§ **Tareas del ejercicio**:
1. Según el texto sobre san Pablo y Tarso, ¿por qué se juntaron en él dos corrientes de formación antigua? Responde en una a tres oraciones.
2. En el texto sobre san Pablo y Tarso, ¿qué paso unía a Tarso con la civilización del Asia Menor?
3. Continúa el texto sobre san Pablo y Tarso a partir de su última oración.

§ **Fragmento del texto**:
• • • • • • •

1. Formación griega
Act 21, 39; 22, 28.
Como elevada sierra con aguzados picachos que avanza con ímpetu, seductora y misteriosa hacia la llanura, derramando por todas sus laderas las aguas vivificantes, el bravío Tauro se levanta silencioso y gigantesco al fondo de Tarso. De igual manera, al fondo de nuestra suave piedad cristiana aparece también el genio de san Pablo, con su impulso apasionado, su impetuosidad de pensamiento y su profundidad profética. ¿Quién es este gigante a la sombra de otro gigante todavía mayor? ¿Quién es este atrevido introductor y organizador del cristianismo occidental? Hay dos ciudades que influyeron decisivamente en su carrera: Tarso y Jerusalén.
"Soy judío, nacido en Tarso de Cilicia". Así indica sus señas personales al tribuno romano en el acto de su prisión. Por tanto, dos corrientes de formación antigua se juntaron en él: educación judía y formación griega en la ciudad universitaria y provincial de Tarso.
¿Qué era Tarso? Un lugar de antiquísimo tráfico internacional, la línea divisoria entre dos civilizaciones: la grecorromana del Occidente y la semítico-babilónica del Oriente. Estaba situado al pie de la cordillera del Tauro, cuyas nevadas cumbres se yerguen hacia dentro de la llanura de Cilicia, como el Líbano hacia Galilea. El paso del norte (Puertas de Cilicia) lo unía con la civilización del Asia Menor; el del este, en las montañas de Amano (Puertas de Siria) con el mundo semítico oriental; mientras que por el sur el puerto lo enlazaba con los países mediterráneos. Así la patria del Apóstol yacía como en un frutero de oro en la exuberante región de Cilicia, protegida contra los ásperos vientos del norte y los piratas de levante, y sin embargo impulsaba el espíritu del despierto muchacho hacia fuera, hacia el anchuroso mundo, a aventuras llenas de colorido. Debía todavía experimentarlas. Más aún, su vida fue una única gran aventura.

• • • • • • •

§ **Datos extraídos**:

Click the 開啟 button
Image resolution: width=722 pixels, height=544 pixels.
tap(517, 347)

• • • • • • •

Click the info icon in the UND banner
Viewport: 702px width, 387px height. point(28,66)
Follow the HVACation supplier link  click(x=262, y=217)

• • • • • • •

§ **Respuestas escritas**:
1. Porque, como él mismo declara al tribuno romano, era judío y había nacido en Tarso de Cilicia. Por eso recibió una educación judía y, a la vez, una formación griega en esa ciudad universitaria y provincial.

2. El paso del norte, llamado Puertas de Cilicia.

3.
Tarso era también una ciudad comercial franca, un lugar de tráfico para el comercio universal, especialmente para la preciosa madera de construcción, que se bajaba del monte Tauro. Atravesaba la ciudad el Cidno navegable, con desembarcaderos, almacenes y muelles a derecha e izquierda. Aquí vemos al joven Saulo con sus compañeros de juego, cómo hacen señas y reciben con aclamaciones de alegría a los buques que pasan, van trepando entre los cofres y fardos de mercancías y escuchan a los negociantes y mercaderes extranjeros que vienen de Éfeso, Alejandría, Corinto, Roma y España, con sus trajes abigarrados y extraños dialectos. La salvaje melodía del mar, que susurraba entre los salmos y cánticos de Israel, resonaba también en sus sueños de juventud y acompañó a Pablo durante toda su vida. El mar fue para Pablo un elemento vital para el cumplimiento de su misión en la vida, y en más de una ocasión le resultó funesto. Hallamos en sus cartas algunas imágenes del mundo del tráfico y comercio. La providencia seguramente tenía la intención de que el hombre que debía trabajar durante su vida como misionero en ciudades paganas, se educase también en una capital pagana. Como no debía haber para él diferencia entre judíos y gentiles, griegos y bárbaros, libres y esclavos (Col 3, 11; 1 Cor 12, 13), no se educó en las idílicas colinas de Galilea, sino en una rica ciudad comercial, adonde confluía la mezcla de pueblos del Imperio romano.
Hoy se halla situada la ciudad de Tarso a 20 kilómetros tierra adentro y está unida con el pequeño puerto de Mersina por un ferrocarril. Pero la fertilidad de la llanura de Cilicia es todavía la misma: ondeantes campos de trigo e inmensas huertas de frutales. Con el más benigno de los climas se junta una inagotable abundancia de agua. En otro tiempo pasaba el Cidno por en medio de Tarso; hoy corre soñador un cuarto de hora fuera de la ciudad entre álamos, plátanos y sauces llorones. Río arriba forma, como antiguamente, una magnífica cascada "de 100-120 metros de anchura, que se precipita furiosa y espumeante por encima de enormes gradas de roca y levanta grandes nubes en el aire".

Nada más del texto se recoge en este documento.